== PASSAGE GIVEN ==

__________

2010/9/7, Claudio Jeker <cje...@diehard.n-r-g.com>:
> As soon as you spilt a /64 into something smaler you left IPv6 land end
> entered something that looks like IPv6 but isn't. Sure it is possible but
> by doing it you make every IPv6 disciple scream in agony (which is
> probably a good thing anyway).

I don't understand that agonizing part. I've heard of companies with
so stupid network policies (read: corporate environment) that DHCP6
with one /112 per department and sequentially assigned addresses
against people's MAC addresses is like a spit in the ocean. Most
people that would make it scream use some automated system for keeping
track of their machines anyway.

>> How would it look like? New ifconfig parameter?
> That was the plan.

And a new flag to struct in6_ifextra? Any particular ideas about the
loop prevention?

> What is wrong with arp?

Strange, I asked myself the same question :-) Theo is probably right.
Seems like they just wanted the whole concept separately. Were there
some political reasons for that?

__________

== STATED PROBLEM A ==
In the message, what allocation do some companies use with DHCP6 for each department?
The rows have nothing to do with the message.

== RECORDED INFORMATION ==

__________

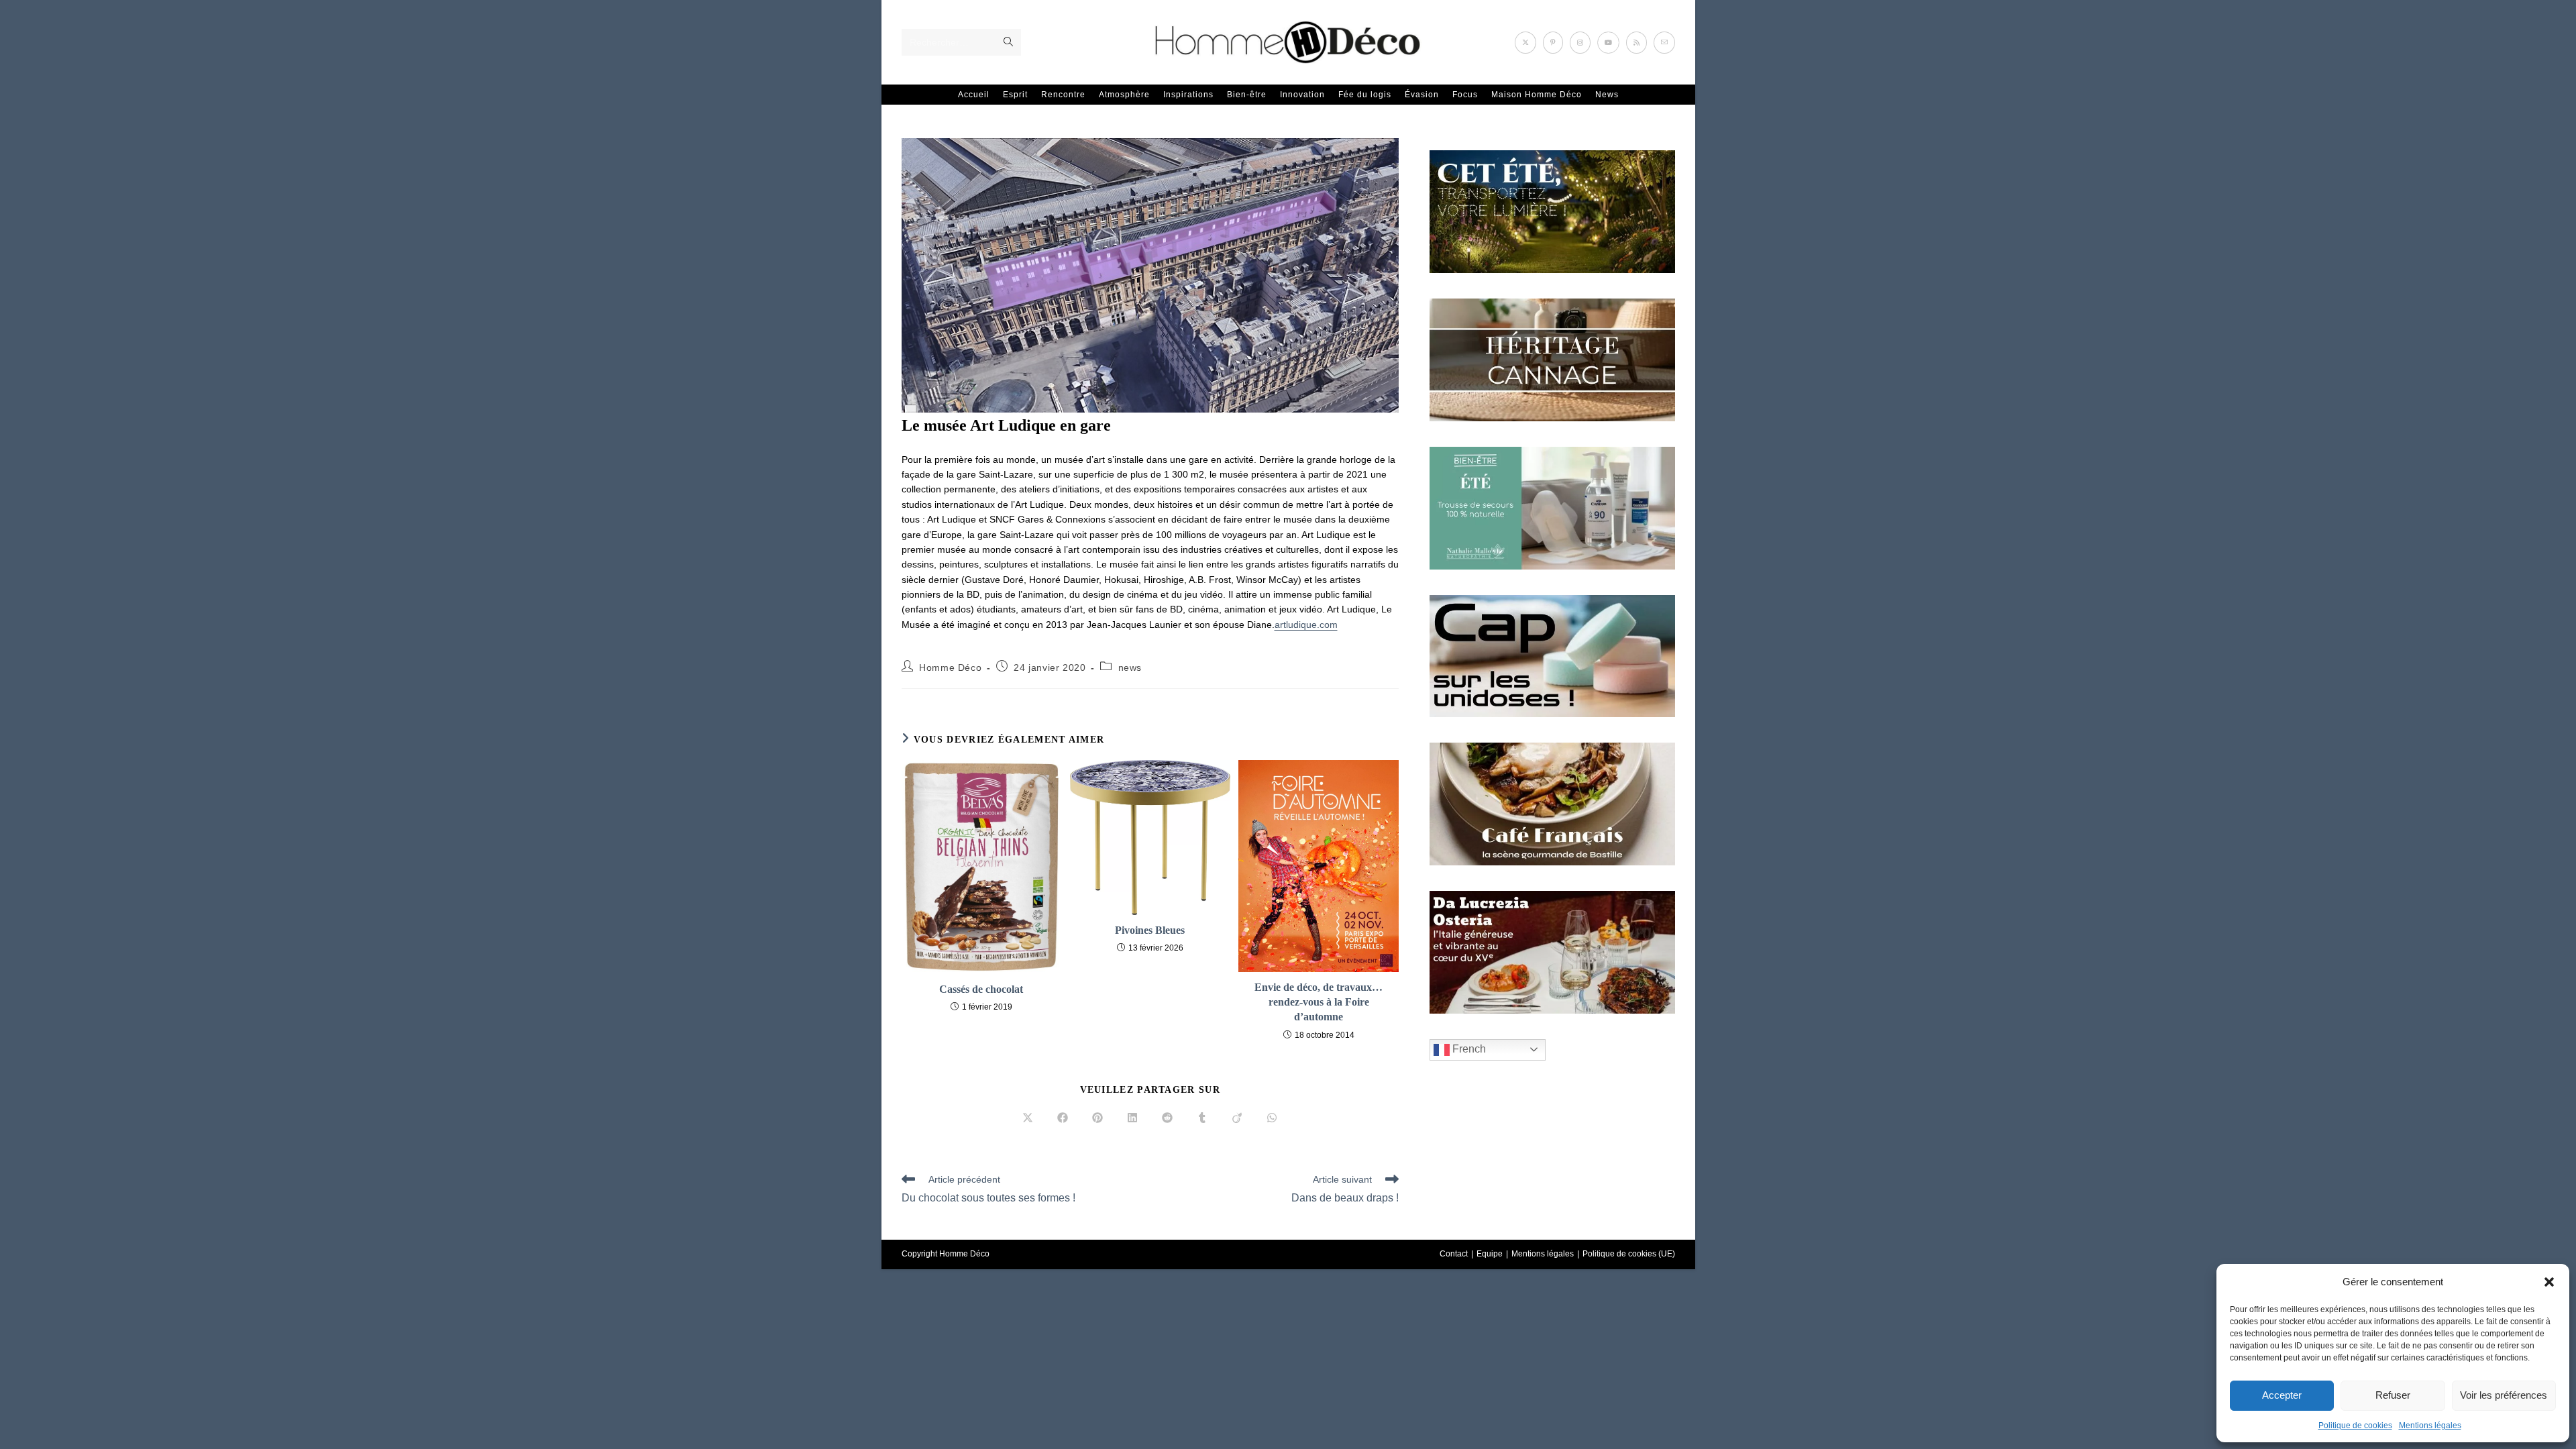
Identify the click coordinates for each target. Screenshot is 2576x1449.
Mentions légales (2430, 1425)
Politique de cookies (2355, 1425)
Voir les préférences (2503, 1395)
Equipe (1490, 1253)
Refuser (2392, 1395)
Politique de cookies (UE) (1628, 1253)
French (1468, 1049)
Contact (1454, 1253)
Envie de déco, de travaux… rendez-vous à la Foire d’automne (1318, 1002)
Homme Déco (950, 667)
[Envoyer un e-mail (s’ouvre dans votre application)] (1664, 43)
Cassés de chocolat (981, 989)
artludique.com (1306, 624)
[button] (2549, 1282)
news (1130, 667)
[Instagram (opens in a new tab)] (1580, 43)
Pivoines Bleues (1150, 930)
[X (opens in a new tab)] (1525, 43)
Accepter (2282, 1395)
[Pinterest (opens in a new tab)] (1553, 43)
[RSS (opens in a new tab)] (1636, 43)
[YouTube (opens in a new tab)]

__________

== STATED PROBLEM B ==
Copy the rows again from the line with "Pivoines Bleues (1150, 930)" through the last line of the rows, requests included, and increase every coordinate by 20.

== EXERCISE RESPONSE A ==
One /112 per department, with addresses assigned sequentially against people's MAC addresses.

== EXERCISE RESPONSE B ==
Pivoines Bleues (1170, 950)
[X (opens in a new tab)] (1545, 63)
Accepter (2302, 1415)
[Pinterest (opens in a new tab)] (1573, 63)
[RSS (opens in a new tab)] (1656, 63)
[YouTube (opens in a new tab)]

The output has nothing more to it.